Martin proceeded up the spiraled stairs toward the captain’s study.
------
“You’re certain you want to do this, Lieutenant?” Weston asked, seated upright behind his desk with a quill in hand. “It won’t be easy.”
It had taken nearly a season to come this far, and now the man was asking if he was committed? Martin had traded in his extra patrols for seemingly endless hours in the chambers of various ministers, requesting their support and scouring their libraries for any historic precedent for what he was proposing. He’d had meeting after meeting with the recording scribes of the Seraph themselves, both to review the laws of the organization and draft and submit the various documents necessary to the process of implementing something new. It was all on the way to this very morning, so yes, he was committed.
Martin looked over at the royal scribe standing beside the desk. Having worked together several times already, they exchanged a nod. Martin then looked back to the prisoner and his two guards positioned several feet away in the corner of the room. His mind wandered briefly again to his son and daughters, and he prayed to the gods that one day he too might get another chance. That hope hurt.
“Lieutenant?” Weston repeated. “You’re certain?”
Martin kept his face still. “You said it yourself, sir: we can’t continue guarding the city on diminishing numbers.”
“You’ll have to interview and assess these men individually, wherever they’re currently incarcerated,” he warned.
“I know, sir.”
“Per article four, it will be on you and your people to train and watch them on their daily duties. Two seasons at least.” The man scowled at Martin inspectingly, then he glanced at the man in shackles at the back of the room. “Many will fail you.”
“Yes, sir.” Martin agreed. “But some will succeed.”
“When anything goes wrong—”
Martin nodded. “Sir, I know. I did draft the charter.”
“So you did,” Weston acknowledged with a nod. “Well then, you have my approval.”
He bent forward over the desk and scribbled out his signature at the bottom of the page before him. Putting down the quill, he turned the tome to the scribe, who pressed the seal of the ministers into a tray of ink and stamped it onto the page alongside the captain’s signature. All parties exchanged looks quietly, drying their instruments and putting them back where they’d previously been housed.
“Gentlemen,” the captain said, addressing the guards in the corner. He gestured at the prisoner. “Please release the first candidate for Lieutenant Simmis’ new recruitment program.”

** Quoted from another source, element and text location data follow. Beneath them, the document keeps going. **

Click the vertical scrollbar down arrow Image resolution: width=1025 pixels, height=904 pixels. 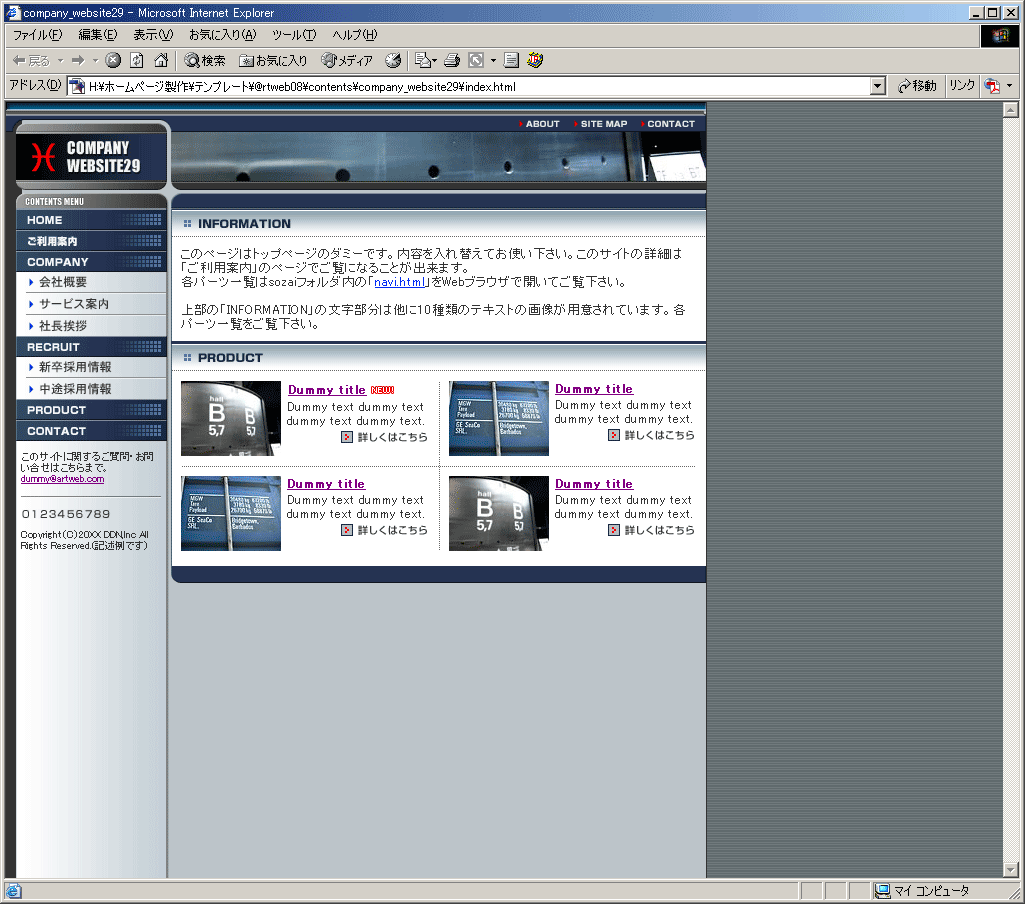pos(1010,870)
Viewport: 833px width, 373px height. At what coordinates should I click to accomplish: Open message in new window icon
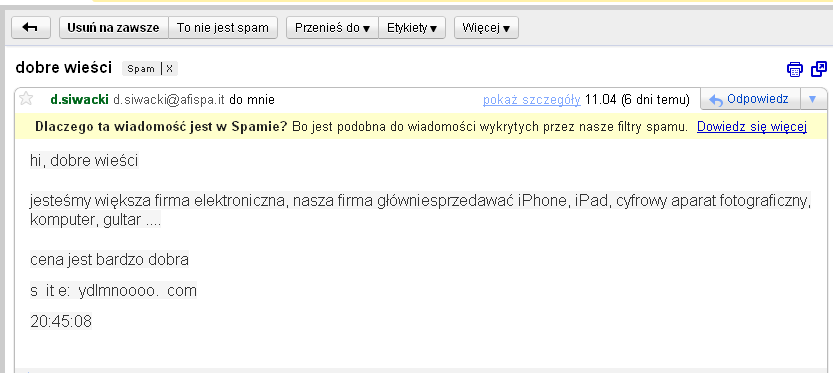(819, 69)
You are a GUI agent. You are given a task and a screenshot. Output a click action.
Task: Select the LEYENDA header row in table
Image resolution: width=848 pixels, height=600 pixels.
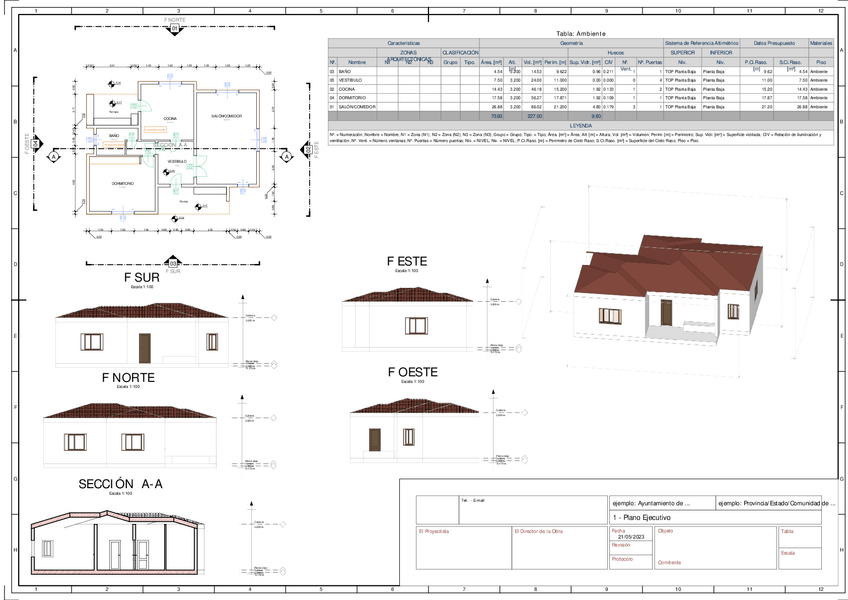581,126
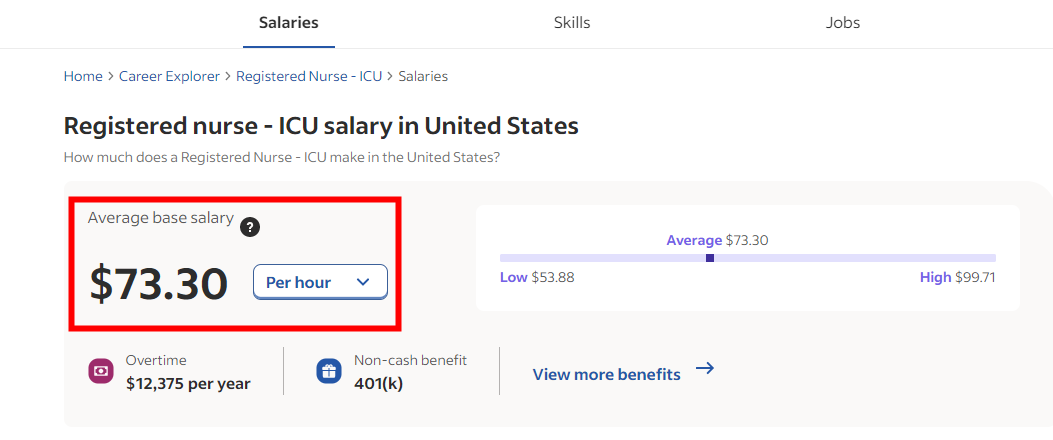Click the blue gift Non-cash benefit icon

[329, 371]
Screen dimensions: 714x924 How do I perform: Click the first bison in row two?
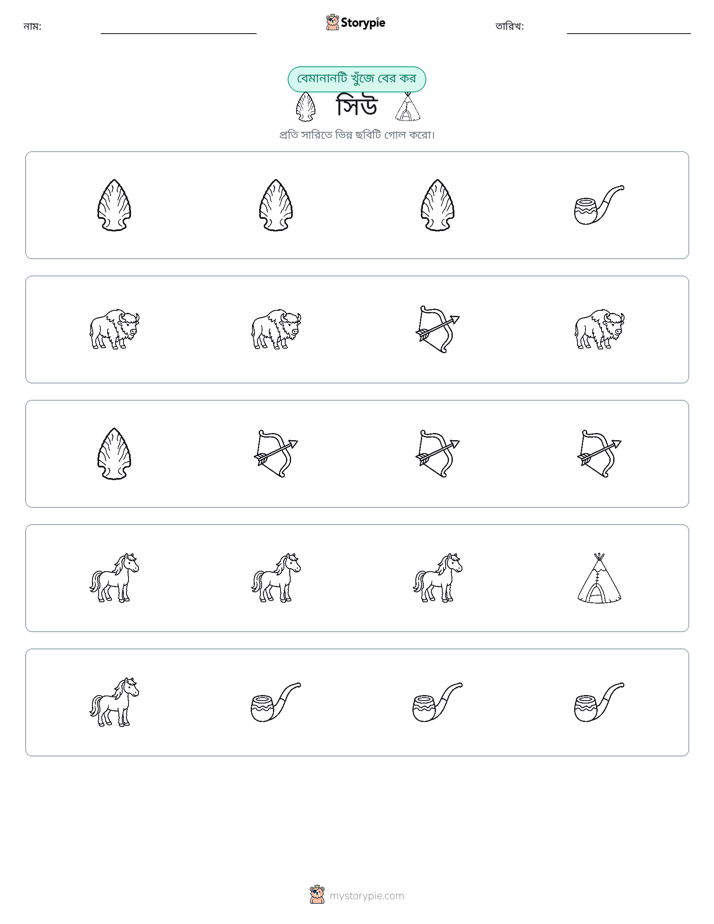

Callan Arkayd rubbed his wrists as a guard pulled the irons away. Gratitude filled his face, and he thanked everyone in the room, one by one.
Martin turned. “You know the stipulations, correct?”
Callan nodded. “Yes, sir.”
“You’ve been reinstated at the level of a private. You have no rights except those which this document,” Martin gestured at the thin tome on the captain’s desk, “and your commanding officer give you. Each year of your service as a city guardsman expunges one year of desertion, with the potential of increased reduction for exceptional performance. Fail to perform your duties as defined, and you forfeit your opportunity, your wage, and your freedom.”
“Yes, sir. I understand, sir.” Callan nodded again, emphatically. “I won’t fail you, sir. Not again.”
“Good,” Martin said, turning back toward the desk. “With your leave, Captain, we have another errand to attend to. An orphanage is no place for a girl who has a good father.”
“Granted.” Weston nodded to both men, releasing their salutes, and the two made their way for the door, until the Captain stopped them again. “Lieutenant,” he called.
Martin looked back at the man behind the desk.
“This is taking care of your people,” Weston said with a slight air of pride. He nodded at Private Arkayd. “This is Kryta.”